For comparative evaluation, the F1 metric was used, which takes the harmonic mean of the precision and recall, meaning class imbalance is accounted for. To qualitatively assess the performance of the transformer model, attributions2 for each word in a few selected Tweets were visualised to identify the ability of the model to capture information relevant to flood events, without having to explicitly be fed in keywords (Sundararajan, Taly, and Yan 2017).

Overall the classification model out-performed the rule-based method on the validation subset, achieving an F1 score of 0.938, compared with 0.814 for the rule-base approach. There is both a lower recall for the rule-based model (0.905 compared with 0.952), and a lower precision (0.952 compared with 0.988).

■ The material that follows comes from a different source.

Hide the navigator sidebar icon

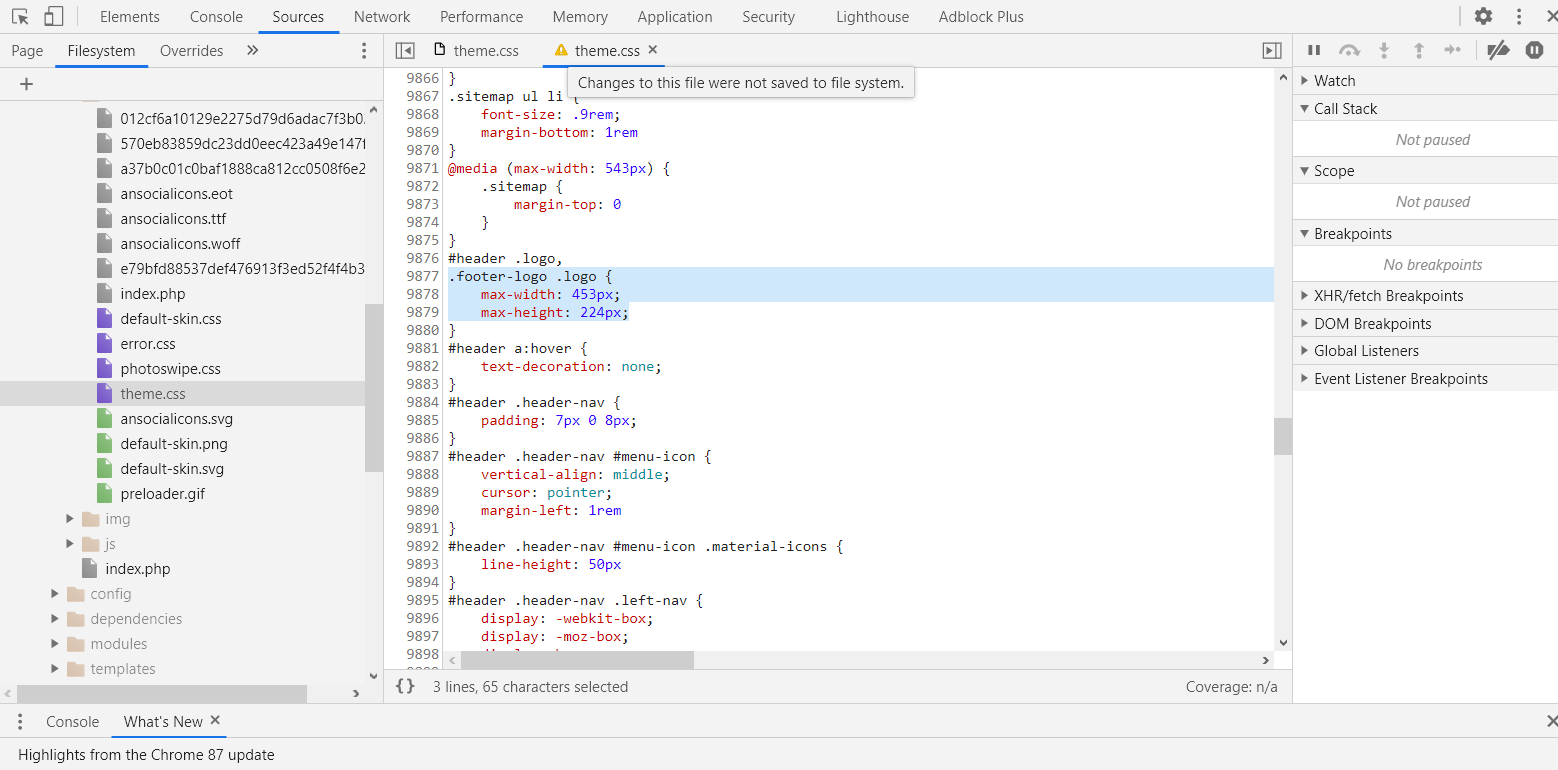coord(405,50)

Figure 2 explores the decisions made by the transformer model, using four example Tweets to demonstrate the attribution given to each token when assigning a label. Figure \(\ref{fig:transformerviz}\) (A) first gives an example Tweet that is correctly identified as being flood related by the transformer, but does not contain any selected flood related keywords. In this example three keywords are highlighted as important by the model for its correct classification gravel, river and wier. This suggests that the model is able to infer from context that these words relate to flooding, rather than having to be explicitly told through feature engineering or keywords.

Figure 2: Attribution levels for selected Tweets classified by the transformer model. Attribution label indicates the human annotated label, predicted label shows assigned label with confidence values. Positive attributions dictate the importance of a feature in the given label prediction.

On Figure 2 (B), an example is chosen where the model was able to correctly identify the Tweet as being unrelated to flooding, but contains the keyword lightning meaning the rule-based method incorrectly identified it as flood related. Several keywords again appear important for this correct classification, finally which is unlikely to appear in Tweets relevant to floods, in addition to apples and ipad pro, both of which likely appear relatively frequently on Twitter, but rarely in flood related contexts.

The final two sub-figures give examples where the model gives incorrect classifications, but the rule-based method does not. Figure 2 (C) shows that while the model realises that raining is a word positively associated with flooding, the rest of the sentence implies that the overall Tweet is likely not in reference to a flooding event. This example reflects a potential issue with selecting a broad annotation scheme, which considered mentions of weather that may relate to flooding events to be a positive match. A Tweet like this is relatively borderline, even for human annotation, meaning it is unsurprising that the model struggles to make a correct decision. This issue is also reflected in Figure 2 (D), the words tide, mark and kent are all identified as flood related words, which is likely true and the label reflects an issue with human annotation.

Discussion

While the transformer-based classification model outperforms a rule-based approach, they present different benefits and costs. Supervised classification through a neural network relies heavily on a suitable amount of high quality labelled data, which presents an initial time-cost. Keyword selection is comparatively straightforward, and does not rely on a pre-existing corpus of relevant text. The training and inference for the transformer model also costs both time and resources, while keyword selection may be applied directly during the extraction of Tweets through the Twitter API.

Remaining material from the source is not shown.